Et puis il y a cette diversification qui va être encouragée, par la loi d'avenir pour l'agriculture, parce qu'elle correspond parfaitement aux objectifs de l'Outre-mer. Un volet de cette loi, c'est pourquoi elle a été adoptée très largement, est consacré à l'Outre-mer. Il y a la volonté de réconcilier l'économie, c'est-à-dire la performance agricole et l'environnement. Ici, cela veut dire répondre de façon efficace aux attaques parasitaires, qui peuvent être d'une violence et d'une virulence particulière.
La deuxième priorité, ce sont les jeunes : pour les installer, pour qu'ils puissent avoir des transmissions d'exploitation dans de bonnes conditions, pour qu'ils puissent accéder au foncier.
La troisième priorité, c'est de travailler en interprofessions pour servir les productions locales, de manière à mieux connaître et parfois à limiter les flux d'importations. Là aussi, je souligne que la Réunion est quasiment auto-suffisante c'est quand même un point très important grâce à l'agriculture réunionnaise. Mais néanmoins il n'y a pas que cet objectif. Il faut exporter et aussi importer. Qu'est ce qui doit être exporté, qu'est ce qui doit être importé ? Ce travail là, nous devons le mener tous ensemble.
Il y a également la question des risques agricoles. La loi d'avenir a permis l'éligibilité de l'Outre-mer au Fonds national de gestion des risques agricoles, là où vous avez connu des cyclones, des tempêtes et des catastrophes climatiques particulièrement couteuses pour les exploitations. Je pense au cyclone Bejisa qui a durement frappé la Réunion au début de l'année. Dans un délai très court, les fonds vont être versés. Sept millions d'euros au début de ce mois, auxquels vont s'ajouter un autre million d'euros pour répondre aux situations les plus urgentes, de la même manière que pour la sécheresse de l'an dernier.
Il y a des dispositions pour instruire les dossiers à hauteur de trois, quatre millions d'euros. Mais je veux que nous puissions avoir des systèmes pérennes, parce que nous ne pouvons pas, à chaque fois, inventer des mécanismes à mesure que se passent des catastrophes climatiques.
Mesdames et Messieurs,
Je ne suis pas dans une usine du passé ici. Je ne suis pas dans l'histoire de la Réunion très marquée par la canne à sucre. Je suis dans l'avenir de la Réunion. Ce que vous avez été capables de me montrer, cette transformation avec des méthodes uniques au monde, avec des inventions venues du travail des ingénieurs, des techniciens, des ouvriers..., avec cette capacité d'utiliser toute la canne pour qu'il ne reste aucun résidu qu'il n'y ait aucune atteinte à l'environnement, cela, c'est l'avenir !

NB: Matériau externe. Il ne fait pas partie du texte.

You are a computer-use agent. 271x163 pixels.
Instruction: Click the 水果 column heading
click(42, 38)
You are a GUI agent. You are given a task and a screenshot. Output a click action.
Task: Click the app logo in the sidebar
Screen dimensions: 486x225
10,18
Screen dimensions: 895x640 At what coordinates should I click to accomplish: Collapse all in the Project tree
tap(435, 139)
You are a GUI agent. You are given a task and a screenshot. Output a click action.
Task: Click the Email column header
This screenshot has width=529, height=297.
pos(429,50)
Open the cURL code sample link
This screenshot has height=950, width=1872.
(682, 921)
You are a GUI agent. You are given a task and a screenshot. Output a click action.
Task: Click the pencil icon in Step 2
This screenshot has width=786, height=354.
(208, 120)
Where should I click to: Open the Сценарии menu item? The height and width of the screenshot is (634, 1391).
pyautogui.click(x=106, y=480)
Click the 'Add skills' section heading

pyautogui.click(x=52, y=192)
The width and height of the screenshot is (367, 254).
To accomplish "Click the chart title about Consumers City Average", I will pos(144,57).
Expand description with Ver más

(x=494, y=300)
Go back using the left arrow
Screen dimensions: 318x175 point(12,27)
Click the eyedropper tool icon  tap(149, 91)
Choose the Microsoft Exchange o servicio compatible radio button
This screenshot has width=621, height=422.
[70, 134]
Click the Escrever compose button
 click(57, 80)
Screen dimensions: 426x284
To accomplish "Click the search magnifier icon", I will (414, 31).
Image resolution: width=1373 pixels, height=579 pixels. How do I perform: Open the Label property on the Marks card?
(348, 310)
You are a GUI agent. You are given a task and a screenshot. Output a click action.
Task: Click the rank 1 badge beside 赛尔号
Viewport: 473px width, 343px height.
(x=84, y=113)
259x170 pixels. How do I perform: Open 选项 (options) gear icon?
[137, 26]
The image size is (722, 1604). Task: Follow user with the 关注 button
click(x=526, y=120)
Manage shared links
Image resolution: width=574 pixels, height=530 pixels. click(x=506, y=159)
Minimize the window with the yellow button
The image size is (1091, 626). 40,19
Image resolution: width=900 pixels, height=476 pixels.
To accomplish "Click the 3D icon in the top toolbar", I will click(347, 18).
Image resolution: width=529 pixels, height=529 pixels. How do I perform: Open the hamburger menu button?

Quand on est sur une filière d'avenir, on doit tout faire pour qu'elle puisse être préservée. Ma responsabilité, au nom de l'Etat, c'est d'assurer cette pérennité à travers les aides nationales, je viens d'en parler, et à travers les garanties européennes qu'il faudra obtenir. Mais votre responsabilité, c'est de croire en vous-même, c'est de vous battre. On n'obtient rien sans combat, sans ardeur, sans ténacité. On ne peut pas tout attendre, bien sûr, de l'Etat, de l'Europe Ils ont des obligations. Mais il y a forcément aussi le travail d'une communauté. Cette communauté, c'est celle de cette usine. Elle est un beau symbole de l'histoire de la Réunion, elle est un beau symbole de son avenir.
Soyez sûrs que, à travers ma visite ici, la solidarité de l'Etat vous est assurée.